Re: Garbage Collection and Swap

From: John Richard Moser
Date: Tue Jul 13 2004 - 18:55:12 EST


-----BEGIN PGP SIGNED MESSAGE-----
Hash: SHA1



Timothy Miller wrote:
|
|
| John Richard Moser wrote:
|
|>
|> THE GARBAGE COLLECTOR WANDERS AROUND IN THE ENTIRE HEAP, AND IN SOME
|> CASES IN OTHER PARTS OF RAM, LOOKING FOR WHAT LOOKS LIKE POINTERS TO
|> YOUR ALLOCATED DATA.
|>
|
| Whose GC does this?
|

http://www.iecc.com/gclist/GC-faq.html


## C-compatible garbage collectors know where pointers may generally be
## found (e.g., "bss", "data", and stack), and maintain heap data
## structures that allow them to quickly determine what bit patterns
## might be pointers. Pointers, of course, look like pointers, so this
## heuristic traces out all memory reachable through pointers. What
## isn't reached, is reclaimed.

This just sticks out in my face
| I get the impression that the Java VM, for instance, knows what
[...]

blah blah java blah blah

Yeah Java was built around garbage collection, let's not talk about
this; I was talking about C.

|
| There is anecdotal evidence that this approach sometimes can improve
| performance over "manual" freeing because freeing can be done in bulk.
|

Dude.

if (check_for_tons_of_crap_that_says_I_am_not_used(p))
free(p);

Yeah. It's a pain in the ass to check every time you turn around for
conditions that indicate that p is unused. In some cases, it's a best
effort; you can't always tell. I can believe that GC would be more
passive; hell, if it's not, just slow the GC down a bit. Garbage
collection doesn't make sure there's no allocated ram that's not in use;
it only frees things it can determine as such.

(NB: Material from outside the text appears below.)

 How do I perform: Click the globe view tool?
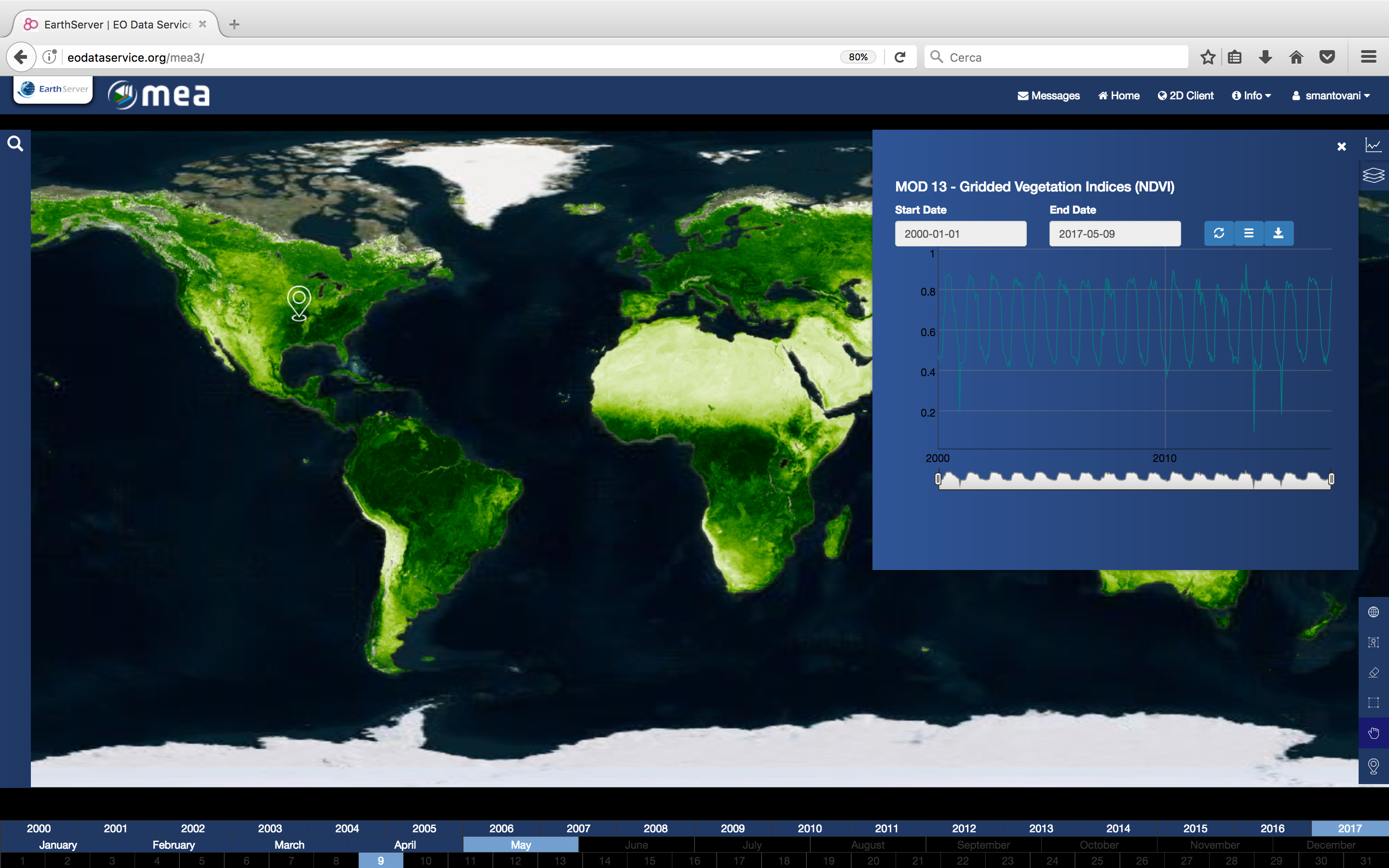[1373, 612]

| Java GC works very well, and it's a huge improvement over the "manual"

[...]

blah blah java blah blah

Everything is an improvement over manual mm.

|
| Now, if you're talking about trying to apply GC to C code, it's an
| entirely different matter. C wasn't designed with GC in mind. The very

[...huge paragraph that makes sense...]

Yeah my thoughts exactly.

|
| No, I don't think GC in C is feasible.

See above.

|

Incidently, I've compiled a list of pros/cons from legacy/refct/mm.

I'm going to point something out here though, about comparing these.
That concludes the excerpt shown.